A Yankees Fan Who's Glad the Red Sox Won
I am a New York Yankees fan and have been one all my life. I grew up in New York and now live in Massachusetts, a place where that admission is akin to walking up to a biker bar and kicking over the row of motorcycles out front. Nevertheless, professional sports is solidly at the bottom of my list of things that are important in life. Sports, including baseball, generally has very little impact on my life or the lives of anyone I care about in the least. Still, I'm a Yankees fan. This year, I'm a Yankees fan who's glad that the Red Sox have won the World Series.
Why this bit of baseball blasphemy? Because the alternative was the Colorado Rockies, and that team stood against something that I do consider important: reason. They've been the self-designated Official Team of Jesus for some time now. If you want to get me to not like you, tell me that God's on your side. Check out this article from Time:
Does Jesus Wear Purple Pinstripes?Given a choice between the arch-rivals of the New York Yankees and the arch-rivals of reason and tolerance, I'll take the Red Sox every time.
There's only one baseball team with a full-time chaplain on the payroll. Only one whose team executives are known to hold prayer conferences over the phone. This season they even had a "Faith Day" for fans, featuring Christian bands and players professing their love of the Lord.
They're your Colorado Rockies: National League pennant winners, and World champs when it comes to mixing baseball and God.
A May 2006 story in USA Today first detailed the Christian imprint on the Rockies, whose 21-1 run on the way to the World Series brought a historic high to Colorado. "I don't want to offend anyone," Rockies chairman and CEO Charlie Monfort said at the time, "but I think character-wise we're stronger than anyone in baseball. Christians, and what they've endured, are some of the strongest people in baseball. I believe God sends signs; we're seeing those."
...the Rockies stand out for openly touting Christian values — as they define it, strong character and a moral compass — as a guiding organizational philosophy off the field.
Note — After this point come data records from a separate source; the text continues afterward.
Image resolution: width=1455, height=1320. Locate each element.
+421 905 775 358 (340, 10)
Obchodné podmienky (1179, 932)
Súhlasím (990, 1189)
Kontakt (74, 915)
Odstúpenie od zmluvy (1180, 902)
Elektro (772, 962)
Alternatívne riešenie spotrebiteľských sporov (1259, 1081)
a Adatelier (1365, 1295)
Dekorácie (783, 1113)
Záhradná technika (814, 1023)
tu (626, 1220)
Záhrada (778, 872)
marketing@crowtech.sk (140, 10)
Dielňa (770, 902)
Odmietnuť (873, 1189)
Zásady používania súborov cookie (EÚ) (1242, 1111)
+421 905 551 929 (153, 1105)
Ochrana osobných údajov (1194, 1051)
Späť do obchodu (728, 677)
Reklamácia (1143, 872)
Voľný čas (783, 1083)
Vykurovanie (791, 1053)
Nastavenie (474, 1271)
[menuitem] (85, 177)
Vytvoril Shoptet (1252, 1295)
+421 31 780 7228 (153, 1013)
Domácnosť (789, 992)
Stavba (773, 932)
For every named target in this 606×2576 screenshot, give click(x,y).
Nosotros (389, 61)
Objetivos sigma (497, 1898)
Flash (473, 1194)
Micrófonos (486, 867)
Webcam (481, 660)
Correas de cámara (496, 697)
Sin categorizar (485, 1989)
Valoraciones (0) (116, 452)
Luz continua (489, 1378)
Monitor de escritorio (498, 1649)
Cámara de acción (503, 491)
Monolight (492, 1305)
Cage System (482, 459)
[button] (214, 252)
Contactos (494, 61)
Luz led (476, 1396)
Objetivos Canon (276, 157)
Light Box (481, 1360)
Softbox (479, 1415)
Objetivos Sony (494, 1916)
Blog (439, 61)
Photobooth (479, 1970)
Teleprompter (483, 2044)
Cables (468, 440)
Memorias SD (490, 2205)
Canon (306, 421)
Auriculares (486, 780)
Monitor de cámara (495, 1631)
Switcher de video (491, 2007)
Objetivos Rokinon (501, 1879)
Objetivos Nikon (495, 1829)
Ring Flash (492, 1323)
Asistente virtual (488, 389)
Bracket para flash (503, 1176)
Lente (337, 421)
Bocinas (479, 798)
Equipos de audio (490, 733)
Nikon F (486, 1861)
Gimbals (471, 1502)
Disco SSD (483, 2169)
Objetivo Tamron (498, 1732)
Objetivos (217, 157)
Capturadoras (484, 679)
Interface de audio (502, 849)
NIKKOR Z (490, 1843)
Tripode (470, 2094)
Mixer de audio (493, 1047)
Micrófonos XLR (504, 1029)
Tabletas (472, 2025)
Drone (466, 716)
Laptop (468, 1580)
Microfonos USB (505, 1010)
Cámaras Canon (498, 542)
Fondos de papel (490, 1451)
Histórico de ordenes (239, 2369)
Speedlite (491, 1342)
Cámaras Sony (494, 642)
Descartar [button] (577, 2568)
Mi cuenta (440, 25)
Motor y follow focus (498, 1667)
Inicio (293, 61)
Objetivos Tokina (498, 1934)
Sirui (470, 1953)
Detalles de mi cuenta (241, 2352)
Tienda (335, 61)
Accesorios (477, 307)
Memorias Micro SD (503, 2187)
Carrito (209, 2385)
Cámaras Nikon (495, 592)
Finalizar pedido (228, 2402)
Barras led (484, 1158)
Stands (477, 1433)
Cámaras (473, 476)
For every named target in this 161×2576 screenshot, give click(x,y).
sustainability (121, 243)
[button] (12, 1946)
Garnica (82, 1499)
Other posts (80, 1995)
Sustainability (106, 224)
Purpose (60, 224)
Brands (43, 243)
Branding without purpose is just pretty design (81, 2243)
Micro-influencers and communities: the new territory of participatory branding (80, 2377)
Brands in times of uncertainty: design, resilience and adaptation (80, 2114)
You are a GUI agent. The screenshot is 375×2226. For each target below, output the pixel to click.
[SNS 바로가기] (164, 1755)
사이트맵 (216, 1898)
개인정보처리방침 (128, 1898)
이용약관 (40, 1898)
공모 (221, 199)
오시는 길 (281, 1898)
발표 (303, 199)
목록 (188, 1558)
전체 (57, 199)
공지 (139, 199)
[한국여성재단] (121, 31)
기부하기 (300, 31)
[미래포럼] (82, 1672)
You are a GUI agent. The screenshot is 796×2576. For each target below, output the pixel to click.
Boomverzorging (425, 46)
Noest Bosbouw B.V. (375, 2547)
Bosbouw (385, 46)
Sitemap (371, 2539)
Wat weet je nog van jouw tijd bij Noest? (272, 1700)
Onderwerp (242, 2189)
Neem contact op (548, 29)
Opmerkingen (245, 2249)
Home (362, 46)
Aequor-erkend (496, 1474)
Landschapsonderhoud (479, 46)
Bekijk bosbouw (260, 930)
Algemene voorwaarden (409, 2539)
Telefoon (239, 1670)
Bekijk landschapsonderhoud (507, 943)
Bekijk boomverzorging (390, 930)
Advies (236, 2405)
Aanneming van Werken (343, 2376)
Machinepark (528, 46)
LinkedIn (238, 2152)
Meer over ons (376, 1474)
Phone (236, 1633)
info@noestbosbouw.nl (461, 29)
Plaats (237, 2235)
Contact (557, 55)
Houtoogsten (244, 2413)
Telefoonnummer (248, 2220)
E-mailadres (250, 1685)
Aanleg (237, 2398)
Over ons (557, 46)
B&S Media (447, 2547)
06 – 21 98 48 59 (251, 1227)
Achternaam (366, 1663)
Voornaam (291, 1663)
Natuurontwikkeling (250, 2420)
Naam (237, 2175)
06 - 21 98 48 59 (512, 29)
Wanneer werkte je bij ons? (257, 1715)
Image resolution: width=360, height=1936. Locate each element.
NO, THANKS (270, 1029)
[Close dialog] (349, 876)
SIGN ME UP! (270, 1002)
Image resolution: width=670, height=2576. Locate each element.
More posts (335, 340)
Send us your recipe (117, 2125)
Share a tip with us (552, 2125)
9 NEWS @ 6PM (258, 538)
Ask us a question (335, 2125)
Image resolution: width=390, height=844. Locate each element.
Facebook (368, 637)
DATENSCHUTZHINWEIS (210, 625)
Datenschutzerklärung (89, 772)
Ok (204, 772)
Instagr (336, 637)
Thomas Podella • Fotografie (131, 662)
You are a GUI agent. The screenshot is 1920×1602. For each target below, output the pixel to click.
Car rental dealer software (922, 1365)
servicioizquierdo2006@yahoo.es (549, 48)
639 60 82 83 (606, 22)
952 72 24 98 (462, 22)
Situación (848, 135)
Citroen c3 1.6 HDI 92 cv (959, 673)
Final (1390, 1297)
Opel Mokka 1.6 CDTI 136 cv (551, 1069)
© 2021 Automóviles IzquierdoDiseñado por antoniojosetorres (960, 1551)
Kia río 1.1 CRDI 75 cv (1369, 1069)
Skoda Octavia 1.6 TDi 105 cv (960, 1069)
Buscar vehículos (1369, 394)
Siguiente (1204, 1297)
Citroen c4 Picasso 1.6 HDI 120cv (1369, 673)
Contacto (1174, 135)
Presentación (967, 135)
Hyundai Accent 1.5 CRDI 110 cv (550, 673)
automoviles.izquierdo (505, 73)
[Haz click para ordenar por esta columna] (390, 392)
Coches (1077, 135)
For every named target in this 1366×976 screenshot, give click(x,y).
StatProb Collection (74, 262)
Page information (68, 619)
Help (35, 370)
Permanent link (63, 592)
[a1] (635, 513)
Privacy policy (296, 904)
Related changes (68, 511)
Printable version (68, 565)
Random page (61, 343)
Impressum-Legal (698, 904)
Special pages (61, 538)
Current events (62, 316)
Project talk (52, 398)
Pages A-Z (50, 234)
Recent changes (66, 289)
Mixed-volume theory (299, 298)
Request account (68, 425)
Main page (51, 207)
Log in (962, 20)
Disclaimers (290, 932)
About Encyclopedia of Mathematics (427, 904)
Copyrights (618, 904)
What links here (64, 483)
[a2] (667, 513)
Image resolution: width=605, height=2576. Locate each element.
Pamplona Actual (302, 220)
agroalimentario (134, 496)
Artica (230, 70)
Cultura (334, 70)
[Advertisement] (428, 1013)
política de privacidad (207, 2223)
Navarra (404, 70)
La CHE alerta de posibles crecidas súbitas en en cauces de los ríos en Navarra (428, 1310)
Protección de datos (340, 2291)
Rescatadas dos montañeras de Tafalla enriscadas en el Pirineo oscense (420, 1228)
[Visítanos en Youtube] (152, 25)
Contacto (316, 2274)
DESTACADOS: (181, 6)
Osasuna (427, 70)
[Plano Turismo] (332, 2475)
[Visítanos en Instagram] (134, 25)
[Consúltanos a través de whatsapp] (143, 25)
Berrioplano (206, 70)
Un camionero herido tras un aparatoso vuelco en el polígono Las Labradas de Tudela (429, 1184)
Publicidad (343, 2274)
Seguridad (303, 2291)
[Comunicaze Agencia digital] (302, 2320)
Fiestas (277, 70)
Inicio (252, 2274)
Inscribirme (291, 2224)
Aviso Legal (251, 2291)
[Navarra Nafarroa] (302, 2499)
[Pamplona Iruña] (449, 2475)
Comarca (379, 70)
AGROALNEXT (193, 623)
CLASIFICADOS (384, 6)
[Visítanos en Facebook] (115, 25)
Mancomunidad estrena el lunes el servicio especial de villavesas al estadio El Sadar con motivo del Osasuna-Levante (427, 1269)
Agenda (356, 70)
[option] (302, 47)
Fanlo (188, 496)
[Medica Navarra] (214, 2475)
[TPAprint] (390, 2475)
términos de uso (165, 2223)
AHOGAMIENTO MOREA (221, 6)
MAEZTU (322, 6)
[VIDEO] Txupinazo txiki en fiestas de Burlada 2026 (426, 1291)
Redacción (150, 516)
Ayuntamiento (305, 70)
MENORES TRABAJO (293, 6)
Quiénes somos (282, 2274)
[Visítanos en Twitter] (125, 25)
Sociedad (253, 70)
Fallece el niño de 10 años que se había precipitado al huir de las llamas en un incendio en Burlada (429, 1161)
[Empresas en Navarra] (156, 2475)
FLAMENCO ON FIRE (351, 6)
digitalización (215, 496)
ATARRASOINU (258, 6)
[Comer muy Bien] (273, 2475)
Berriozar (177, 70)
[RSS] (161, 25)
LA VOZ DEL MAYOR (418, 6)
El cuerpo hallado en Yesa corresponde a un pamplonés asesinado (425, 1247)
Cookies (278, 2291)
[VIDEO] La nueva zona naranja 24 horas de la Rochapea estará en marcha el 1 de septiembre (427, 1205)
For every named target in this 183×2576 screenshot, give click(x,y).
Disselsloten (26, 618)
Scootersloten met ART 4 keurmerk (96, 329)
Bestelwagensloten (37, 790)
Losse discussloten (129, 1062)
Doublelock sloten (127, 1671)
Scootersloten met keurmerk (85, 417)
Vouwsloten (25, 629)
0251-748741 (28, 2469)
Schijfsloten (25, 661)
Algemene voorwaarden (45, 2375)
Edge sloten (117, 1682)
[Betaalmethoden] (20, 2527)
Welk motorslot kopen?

Club president Keli McGregor has gone so far as to say that God is "using [The Rockies] in a powerful way."
...In 2005 and 2006, the Rockies had a "Christian Family Day" at Coors Field. This season the Rockies renamed the promotion "Faith Day," though there weren't many rabbis or imams at the park. "To do that to appease other religions is hypocritical to say the least," says [Pastor George] McHendry, who helped organize the event. "It was truly a Christian day."
If I were part of the oh-so-righteous Rockies organization, I'd be asking myself some serious questions about why Jesus decided to give the championship to the Red Sox in a four game sweep. Of course, the fundamentalist idiots who run the team will no doubt come up with some sort of justification that doesn't include the possibility that all the praying and faith and Christian Faith Days don't have anything to do with winning baseball games. It's probably easier for people like these to believe that the Red Sox sold their souls to Satan or are possessed by demons or some such thing. I'd be very surprised to see a glimmer of reason intrude on the thoughts of the true believers in purple pinstripes.
So congratulations to the Red Sox on winning the World Series this year. And as for the Rockies, let me paraphrase Cathy Griffin for a moment. Suck it, Rockies. The Red Sox are your god now.